Obligatory rule spam: Topics about unsupported FreeBSD versions

If you want to get your feet wet on a _development_ version I suggest you switch to a -STABLE branch instead. That will get you all the new features and fixes as soon as they've been tested in -CURRENT first (look for MFC in the commit logs; Merge From Current).


----------



## cederom (Aug 13, 2019)

Thank you moridin `mergemaster -U` made my system coherent! Now I can be sure I am in 13.0-CURRENT! 

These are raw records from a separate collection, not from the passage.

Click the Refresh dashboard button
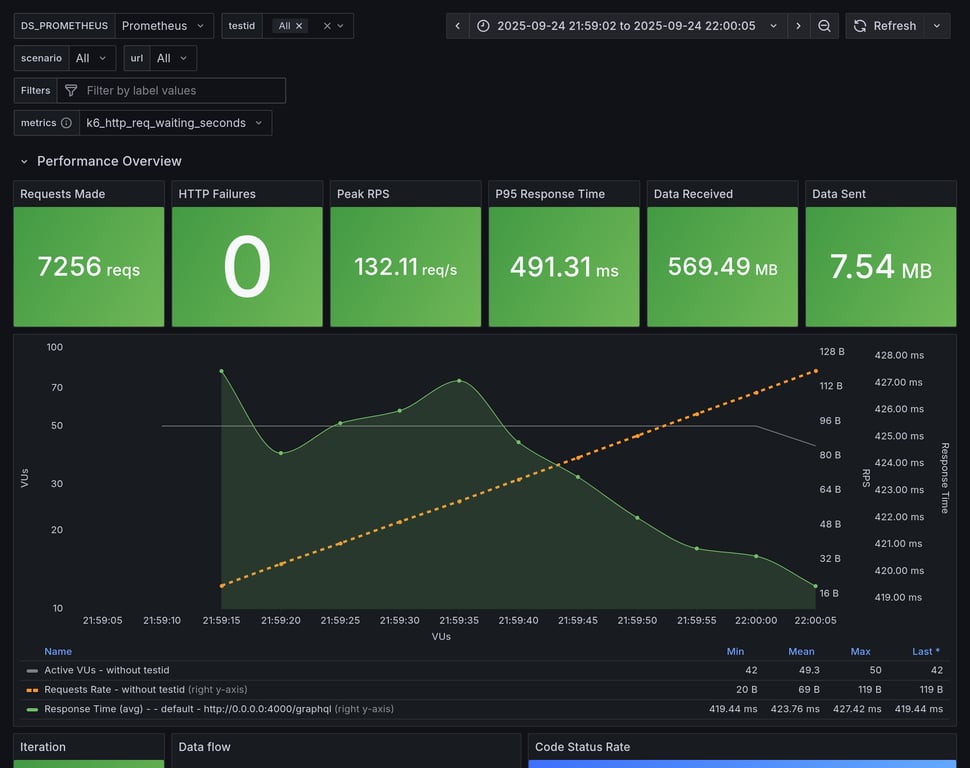The width and height of the screenshot is (970, 768). [884, 26]
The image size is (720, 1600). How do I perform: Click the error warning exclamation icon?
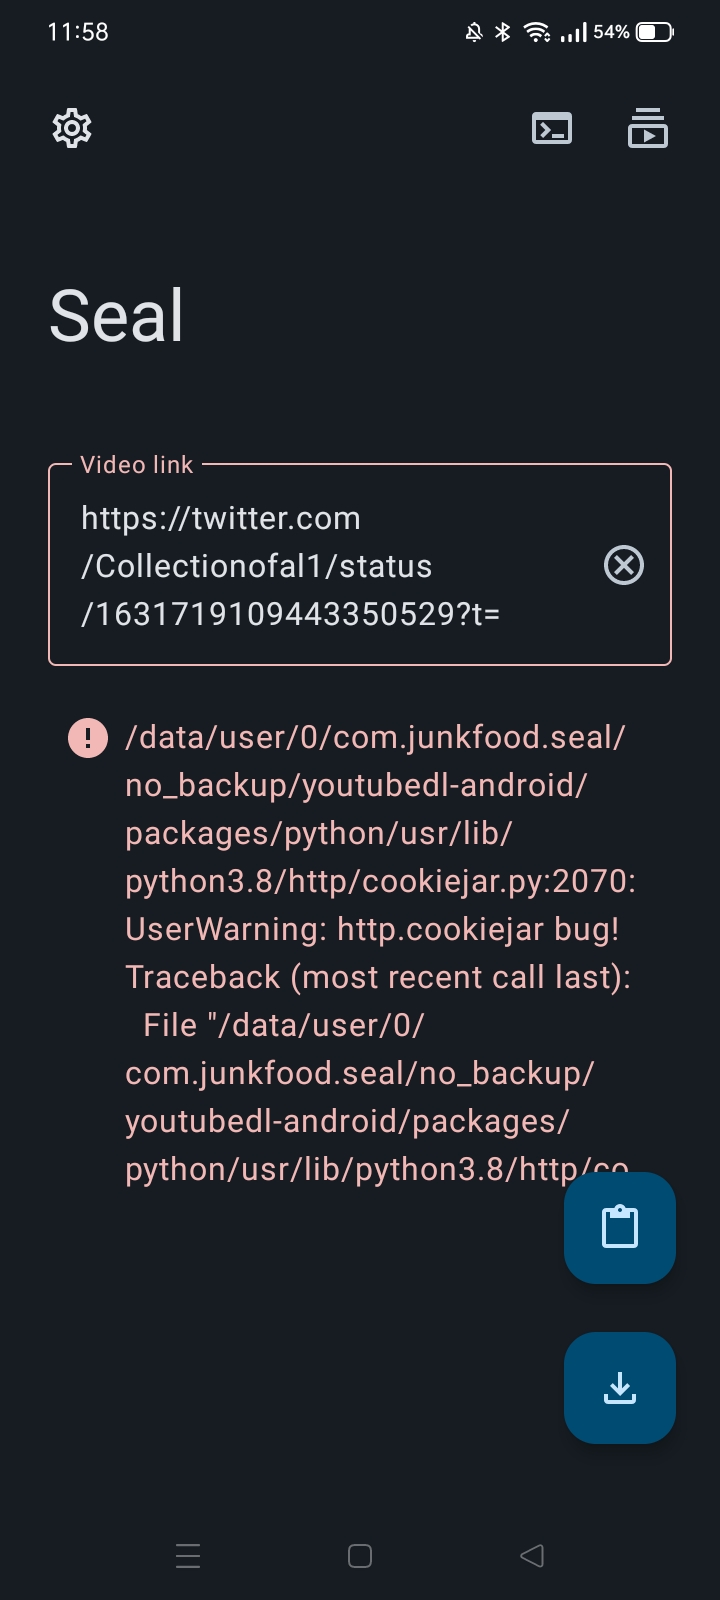88,737
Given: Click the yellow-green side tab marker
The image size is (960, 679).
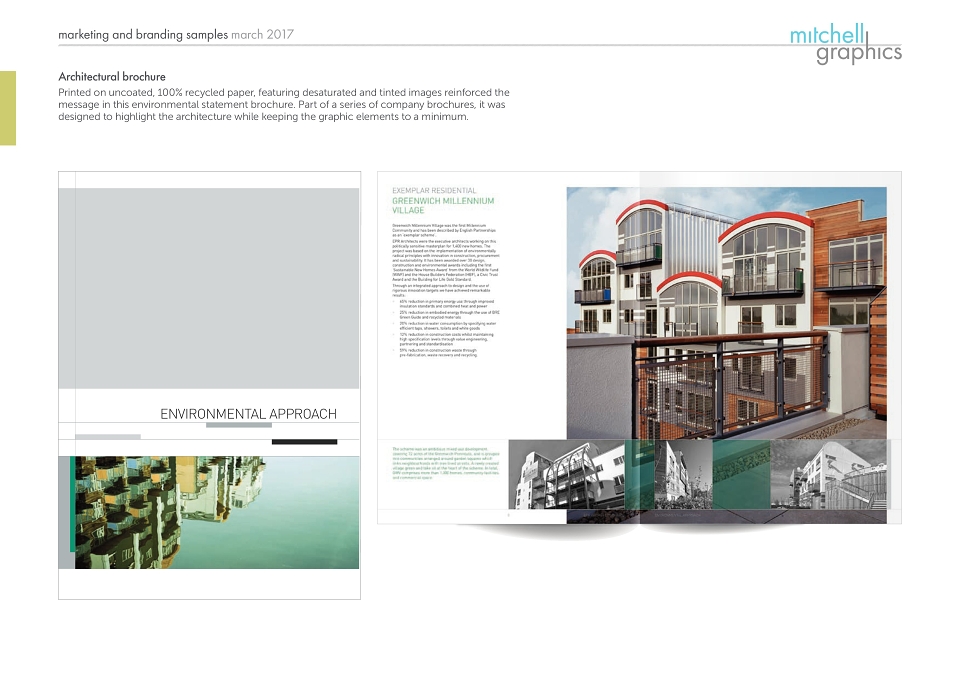Looking at the screenshot, I should pyautogui.click(x=8, y=108).
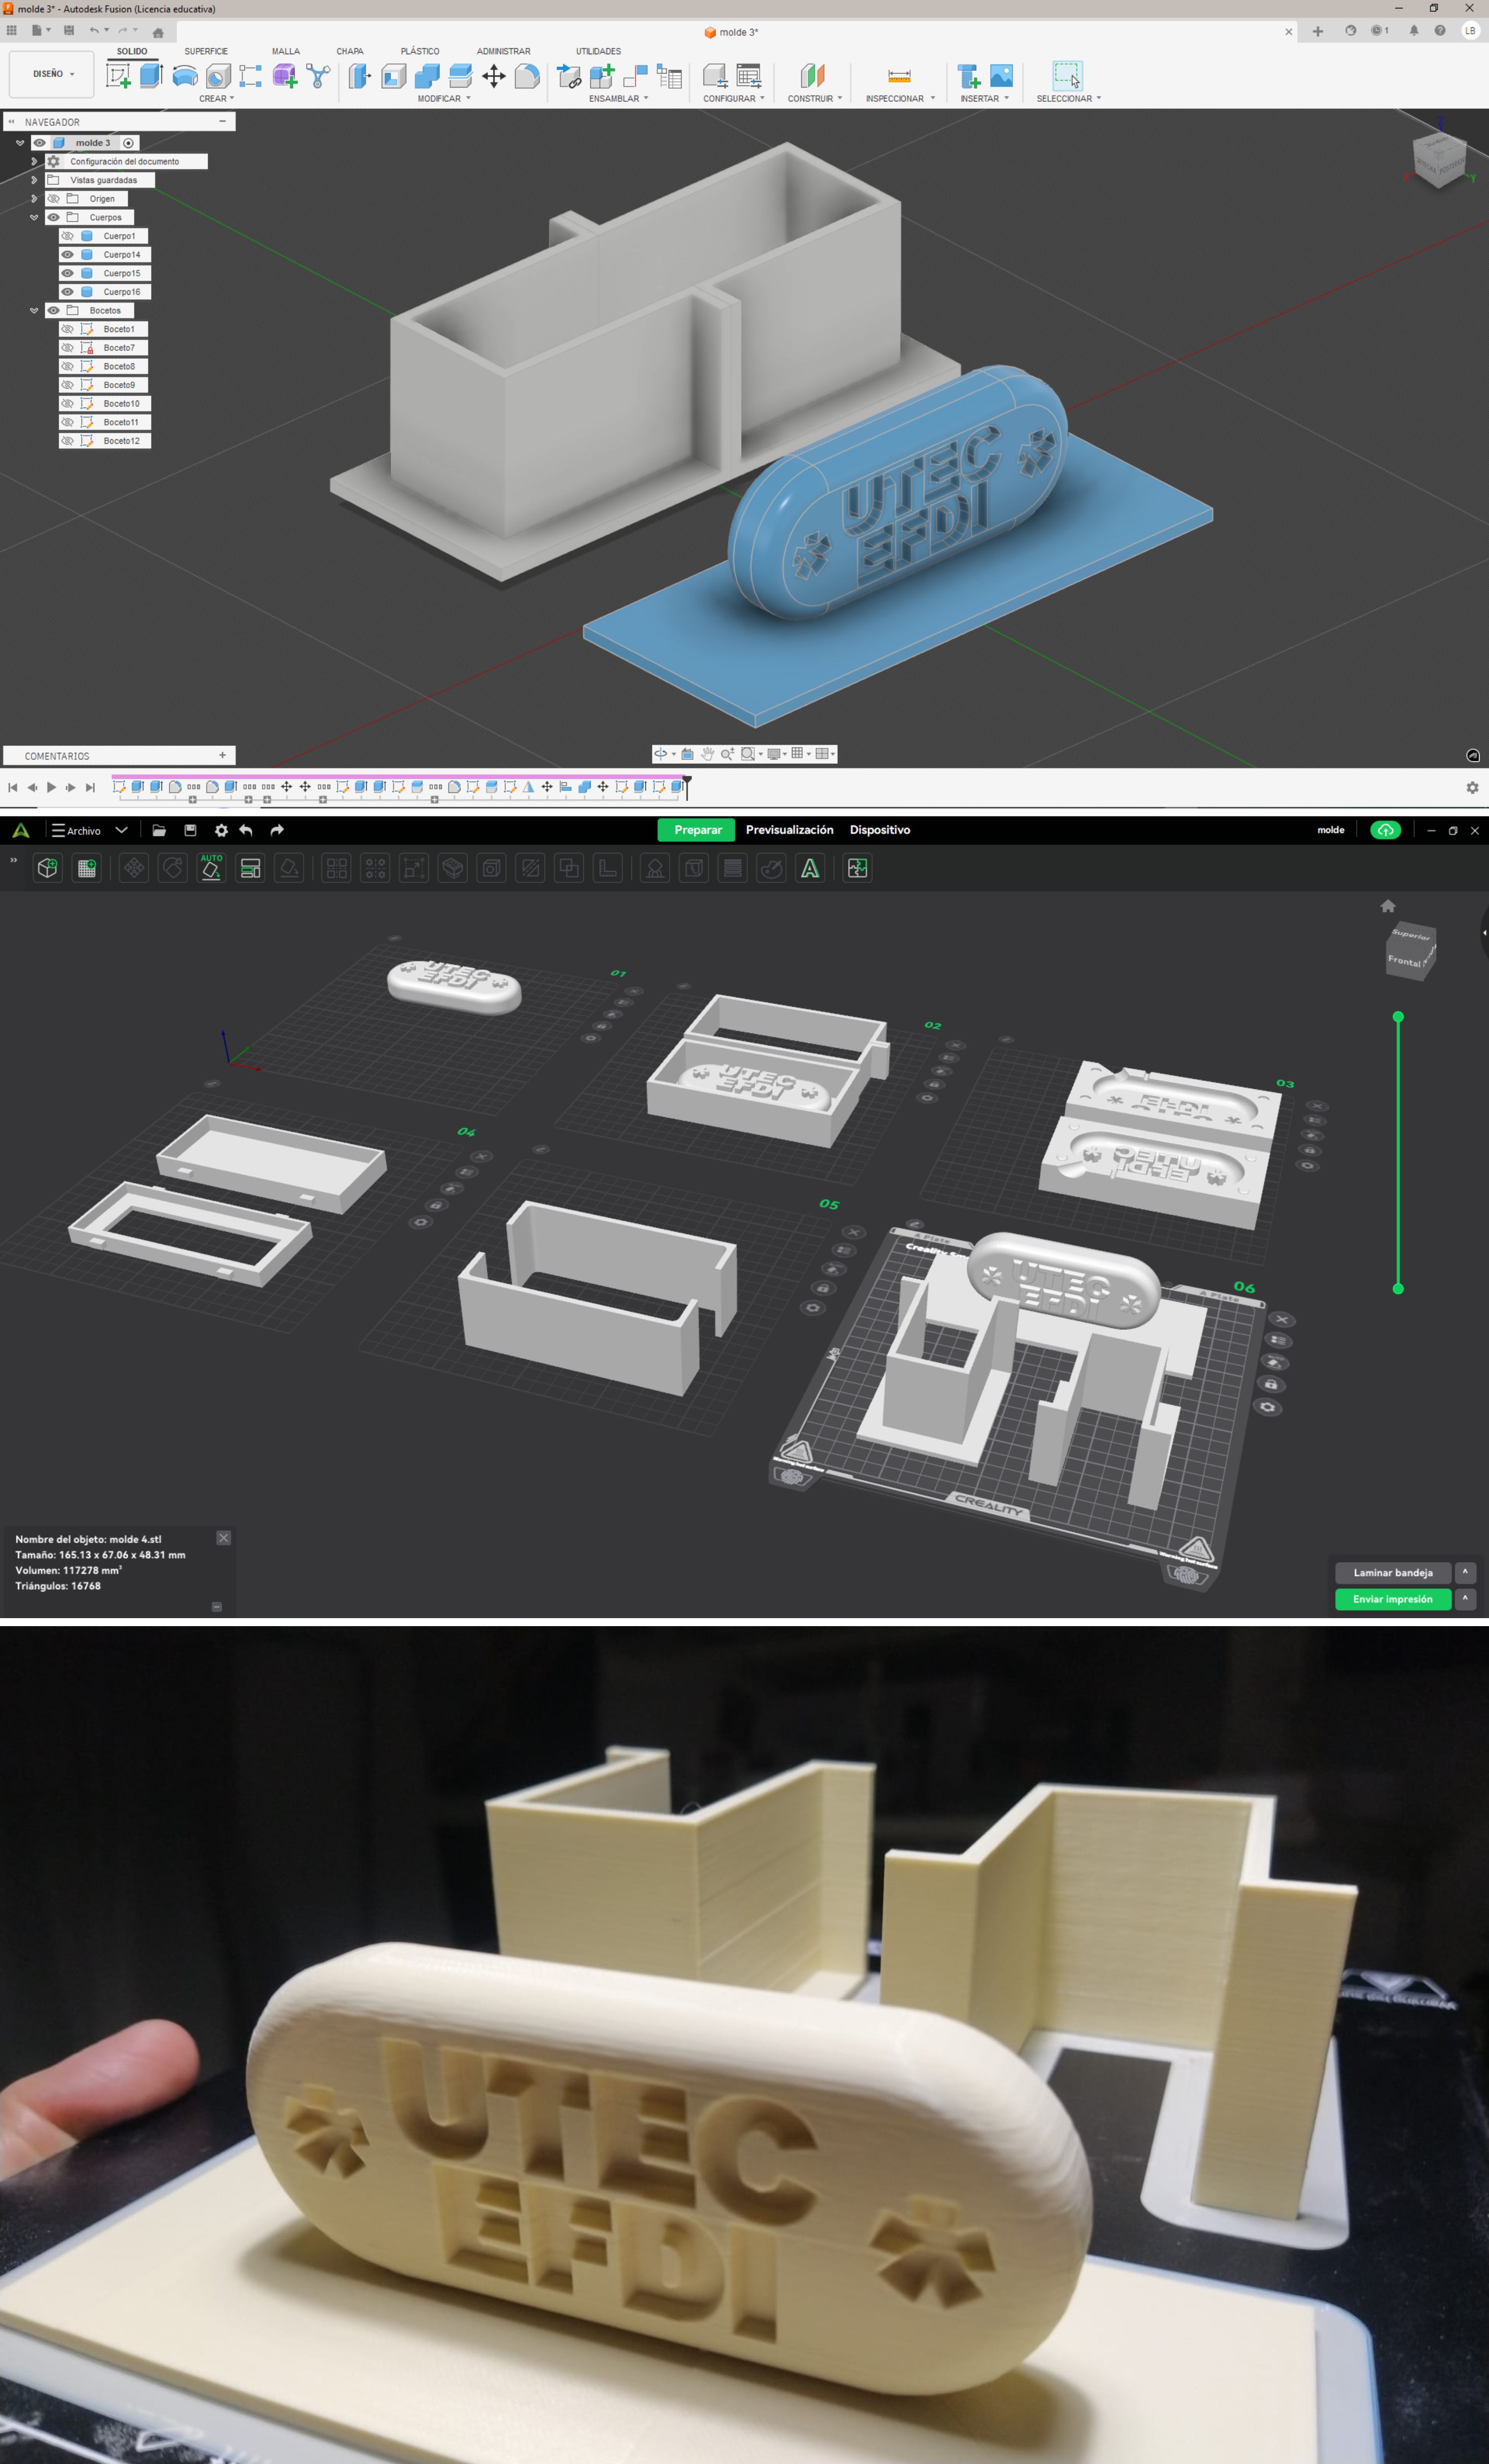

I could not initially `pkg-static install -f pkg` because it could not packages from `http://pkg.FreeBSD.org/FreeBSD:13:amd64/quartetly/packagesite.txz`.. after peeking at `/usr/local/etc/pkg/repos` it turned out that on one machine I had a config that pointed to quarterly not the latest.. and that precceeded the system `/etc/pkg/FreeBSD.conf` and was cause of the problems.. removing that config caused PKG to fall back to the system default config and fixed the issue? Anyways why PKG does not fall back to the system config in case of error with user config is this intended behaviour? 

The crash during `make config` was caused by `dialog4ports` (I have found a `*.core` file). So I have deinstalled it and reinstalled the static version and things now work like a charm 

Looks like I am going to make CURRENT my new default now 

I LOVE FREEBSD


----------



## cederom (Aug 13, 2019)

SirDice said:


> If you want to get your feet wet on a _development_ version I suggest you switch to a -STABLE branch instead. That will get you all the new features and fixes as soon as they've been tested in -CURRENT first (look for MFC in the commit logs; Merge From Current).



Thank you SirDice that was my first thought.. however the port graphics/drm-next-kmod has been moved to graphics/drm-fbsd12.0-kmod and that does not work with my machine.. while graphics/drm-current-kmod does work with my machine but it requires CURRENT OS.. so STABLE is not an option here :-(


----------